The safety and scientific validity of this study is the responsibility of the study sponsor and investigators. Listing a study does not mean it has been evaluated by the U.S. Federal Government. Know the risks and potential benefits of clinical studies and talk to your health care provider before participating. Read our disclaimer for details. Identifier: NCT03784547
Recruitment Status : Recruiting
First Posted : December 24, 2018
Last Update Posted : August 9, 2019
Information provided by (Responsible Party):
Hospital Italiano de Buenos Aires

Brief Summary:

It has been almost 25 years since the publication of the pivotal trial results for the first disease-modifying therapy (DMT) for RRMS. Currently disease modifying therapies (DMTs) for MS approved by the European Medicine Agency (EMA) and Food and Drug Administration (FDA) include interferon beta (IFNβ) 1-a and 1-b, glatiramer acetate (GA), mitoxantrone, natalizumab, fingolimod, teriflunomide, dimethyl fumarate, alemtuzumab, daclizumab and ocrelizumab. Despite evidence about ocrelizumab exist in many patients from eurpe and North America, scarce real world evidence exists about epidemiolofcal aspects of patients that used ocrelizumab in Latin America.

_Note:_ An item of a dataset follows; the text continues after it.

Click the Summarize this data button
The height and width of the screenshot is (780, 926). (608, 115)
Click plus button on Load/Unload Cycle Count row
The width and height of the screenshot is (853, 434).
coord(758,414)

The aim of this study is therefore to evaluate patient profiles and persistence to treatment during follow up in a retrospective study of patients who had been prescribed ocrelizumab for the treatment of MS in Latin America (LATAM). The investigators will include MS patients that received ocrelizumab in Latin America and describe epidemiological aspects and persistence to treatment during the last 12 months.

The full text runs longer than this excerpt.